6 Más tarde....en todo Vidania sólo se conocía un atolondrado y loco, y fue el que mi Señor padre eligió para esposo mío. Pero hoy no lo cambiaría por otro mejor. Mi señor padre al casarme me dio la dote en celemines, y también mi Señora madre reservadamente su parte. En la primera noche sucumbieron al sueño el corazón y los ojos; también en la segunda. Pero antes que pasara la tercera, bien te alegraste ¡Oh! torre de Alós, porque germinó un hijo en el seno de tu hija.
7 ¡Oh torre de Alós! ¡Oh torre de Alós!¡Cuán grande es la escalera de la torre de Alós! Encontrándome un día hilando en la torre de Alós, llegó un cuervo negro graznando en mis ventanas. Me levanté y le di mi rueca de oro. Pero en vano, que al poco tiempo llegaron funestas nuevas a mis oídos.
8 ¡Calle! ¡calle! Hija de ruin madre! Son palabras esas que no deben pronunciar tus labios.
9 Calle! calle! el caballero de baja sangre! Aunque es bien cierto, que no es él aquí el más culpable. He aquí mis bellas hermanas, bien frescas y hermosas, con los dedos blancos llenos de sortijas, sin agujeros en los mantos y, por fortuna, con menos lágrimas en los ojos. La señora madre también rebosa de contento. ¡Sólo mi pobre corazón destila pesar y amargura!

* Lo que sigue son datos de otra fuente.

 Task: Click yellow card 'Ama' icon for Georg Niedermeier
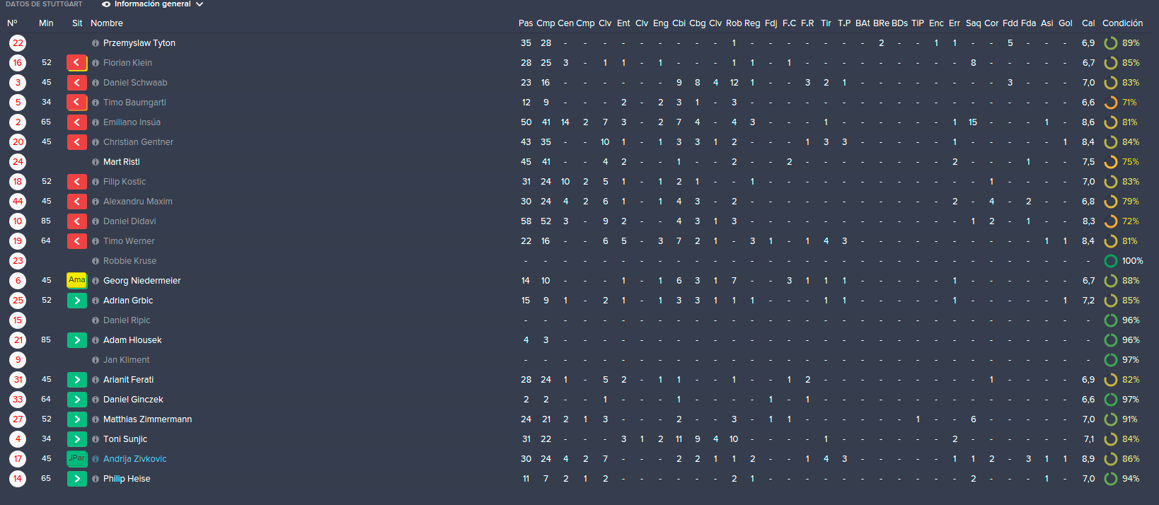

10 Cuando mi señor padre se hallaba en Castilla, con harto silencio nació un hijo en la Torre de Alós. Y, por fortuna, con harto misterio se encuentra aun vivo hacia Zarauz, ¡para afrenta de nuestra raza! ¡Ay! ¡cuánta es mi amargura! ¡Ah cuánta mi vergüenza! ¡Sólo quedan para la hija el llanto, para el padre la fría tierra! ¿Quién arrojó tal mancha sobre ti, ¡Oh torre de Alós!? ¡Ay! ¡mi querido padre, querido padre mío! ¡Bien has hecho en morirte, querido padre mío!.